Dans son introduction à l’ouvrage Jardins littéraires et méditerranéens (2016), Arjona décrit les jardins de l’islam comme héritiers de la tradition perse dans laquelle la magnification de la nature s’assimile au paradis (9). Elle donne en exemple les jardins de Damas qu’elle dépeint à travers les travaux de Gaëlle Gillot (2006: 413) en «une sorte de paradis sur terre, une ville paradis, un monde meilleur dans lequel on pouvait pénétrer sans qu’il soit nécessaire de mourir» (2016: 9). Selon nous, l’intérêt du roman d’Aslam se situe dans le dévoiement que propose ce dernier de cette vision idyllique du jardin de l’islam. En ce sens, The Blind Man’s Garden met en scène plutôt les entrecroisements incessants que le jardin et la guerre façonnent:

Rohan looks out of the window, his glance resting on the tree that was planting by his wife. […] The scent of the tree’s flowers can stop conversation. […] A small section of it moves in the cold wind ―a handful of foliage on a small branch, something a soldier might snap off before battle and attach to his helmet as camouflage. (2013: 6)

L’un ramène toujours à l’autre parce que chacun construit le quotidien des personnages à sa façon. S’il symbolise un havre de paix dans l’environnement familial par rapport aux zones de combats qui se multiplient au Pakistan, le jardin rappelle quand même qu’à l’extérieur se joue la vie de chaque proche de Rohan, car, depuis que les États-Unis ont été attaqués le 11 septembre 2001, «there are no innocent people in a guilty nation. And similarly, these weeks later, it is the buildings, orchards and hills of Afghanistan that are being torn apart by bombs and fire-shells» (6). La majorité du texte alterne donc les chapitres traitant des affrontements menés en Afghanistan avec les scènes se déroulant dans les alentours du jardin de Rohan. Parfois, un élément de l’un se glisse dans le récit de l’autre par un souvenir déclenché à l’aide d’une image, d’une odeur, d’un acte dissonant. Ainsi quand un oiseleur, nommé «”the bird pardoner”» (7) par le quartier, vient chez Rohan poser des pièges à oiseaux dans les arbres du jardin afin d’attraper les petites créatures pour faire payer les gens qui veulent les relâcher, le propriétaire n’est pas à l’aise. Les cris des oiseaux prisonniers perturbent le calme du lieu faisant écho aux horreurs engendrées par la guerre à l’extérieur du périmètre du jardin: «The wind lifts now and then but otherwise there is silence and stillness, a perfect hush in the night air. [Rohan] is certain that many of the snares have already been activated and he cannot help but imagine the fright and suffering of the capturing birds, […].» (7) Dans un mouvement similaire, alors qu’il tente, lui, de revenir au Pakistan après toutes les morts qu’il a croisées et toutes les tortures qu’il a subies, Mikal a cette réflexion en plein territoire de combats: «The house is painted yellow, and is located in a dense grove of trees, all the same kind. One of them grows in Rohan’s garden in Heer, its small green-white flowers filling the winter evening with a rich smell.» (201) Ainsi, jardin et guerre ne sont pas des espaces-temps clos, mais peuvent, bien au contraire, se superposer, voire se confondre.

[Consigne écrite]: Réécrivez le passage du texte source commençant par « Rohan looks out » et allant jusqu'à « camouflage. (2013: 6) », en remplaçant « soldier » par « hunter ». Appuyez-vous uniquement sur le texte source.

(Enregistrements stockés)
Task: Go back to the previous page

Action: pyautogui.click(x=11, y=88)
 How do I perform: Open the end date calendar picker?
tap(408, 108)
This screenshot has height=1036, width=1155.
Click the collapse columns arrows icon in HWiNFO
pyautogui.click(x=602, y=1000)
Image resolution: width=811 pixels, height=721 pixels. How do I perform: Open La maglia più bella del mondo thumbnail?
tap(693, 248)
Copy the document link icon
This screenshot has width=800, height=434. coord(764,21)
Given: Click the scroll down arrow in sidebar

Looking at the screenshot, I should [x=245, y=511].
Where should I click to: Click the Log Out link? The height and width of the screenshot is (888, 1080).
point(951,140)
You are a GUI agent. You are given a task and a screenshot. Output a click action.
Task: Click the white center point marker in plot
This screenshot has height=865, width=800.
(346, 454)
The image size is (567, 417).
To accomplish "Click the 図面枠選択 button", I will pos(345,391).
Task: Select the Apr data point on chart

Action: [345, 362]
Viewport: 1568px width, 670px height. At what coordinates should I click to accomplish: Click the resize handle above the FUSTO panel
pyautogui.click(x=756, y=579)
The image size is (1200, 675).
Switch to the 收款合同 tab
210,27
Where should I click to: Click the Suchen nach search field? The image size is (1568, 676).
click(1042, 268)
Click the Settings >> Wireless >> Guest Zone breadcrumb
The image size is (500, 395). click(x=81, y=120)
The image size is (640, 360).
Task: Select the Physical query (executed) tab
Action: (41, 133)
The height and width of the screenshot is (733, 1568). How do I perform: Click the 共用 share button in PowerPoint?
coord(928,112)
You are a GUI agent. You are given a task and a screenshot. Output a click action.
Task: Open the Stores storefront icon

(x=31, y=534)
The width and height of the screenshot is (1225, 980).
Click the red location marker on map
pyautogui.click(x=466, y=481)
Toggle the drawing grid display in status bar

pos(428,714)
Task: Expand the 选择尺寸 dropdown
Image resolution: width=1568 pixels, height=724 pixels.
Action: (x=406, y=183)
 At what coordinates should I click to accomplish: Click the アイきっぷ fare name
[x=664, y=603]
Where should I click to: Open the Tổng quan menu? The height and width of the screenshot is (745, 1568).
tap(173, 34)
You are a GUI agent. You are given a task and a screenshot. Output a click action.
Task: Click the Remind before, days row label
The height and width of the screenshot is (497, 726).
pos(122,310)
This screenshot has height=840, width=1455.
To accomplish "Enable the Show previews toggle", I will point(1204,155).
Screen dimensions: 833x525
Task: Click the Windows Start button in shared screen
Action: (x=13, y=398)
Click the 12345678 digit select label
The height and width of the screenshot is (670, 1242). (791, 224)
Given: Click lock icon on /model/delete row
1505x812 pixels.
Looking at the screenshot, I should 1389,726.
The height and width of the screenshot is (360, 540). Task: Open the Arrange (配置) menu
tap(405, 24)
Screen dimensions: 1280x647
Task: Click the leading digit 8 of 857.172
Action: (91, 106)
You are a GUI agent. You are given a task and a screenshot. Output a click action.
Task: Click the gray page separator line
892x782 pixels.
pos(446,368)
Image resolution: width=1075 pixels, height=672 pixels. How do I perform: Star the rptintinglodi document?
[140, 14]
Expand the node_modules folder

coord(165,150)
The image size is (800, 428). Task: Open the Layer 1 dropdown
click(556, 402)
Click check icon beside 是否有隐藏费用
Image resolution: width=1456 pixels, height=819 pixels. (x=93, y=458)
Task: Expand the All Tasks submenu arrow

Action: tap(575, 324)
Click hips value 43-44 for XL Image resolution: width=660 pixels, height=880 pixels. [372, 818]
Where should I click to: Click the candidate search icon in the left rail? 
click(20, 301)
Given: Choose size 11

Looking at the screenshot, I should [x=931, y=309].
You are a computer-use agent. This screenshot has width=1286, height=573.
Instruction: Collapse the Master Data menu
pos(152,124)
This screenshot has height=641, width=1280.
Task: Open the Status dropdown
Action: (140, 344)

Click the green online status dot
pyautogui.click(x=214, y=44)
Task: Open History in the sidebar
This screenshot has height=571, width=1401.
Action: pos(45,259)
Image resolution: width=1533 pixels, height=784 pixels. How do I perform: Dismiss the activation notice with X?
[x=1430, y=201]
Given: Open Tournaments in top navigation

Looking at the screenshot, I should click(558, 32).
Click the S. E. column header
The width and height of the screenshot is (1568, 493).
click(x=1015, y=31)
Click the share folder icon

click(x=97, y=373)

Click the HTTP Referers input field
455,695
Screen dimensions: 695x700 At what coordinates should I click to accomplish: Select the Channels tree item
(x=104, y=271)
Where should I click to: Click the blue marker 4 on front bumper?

[Réponse complète]:
Rohan looks out of the window, his glance resting on the tree that was planting by his wife. […] The scent of the tree’s flowers can stop conversation. […] A small section of it moves in the cold wind ―a handful of foliage on a small branch, something a hunter might snap off before battle and attach to his helmet as camouflage. (2013: 6)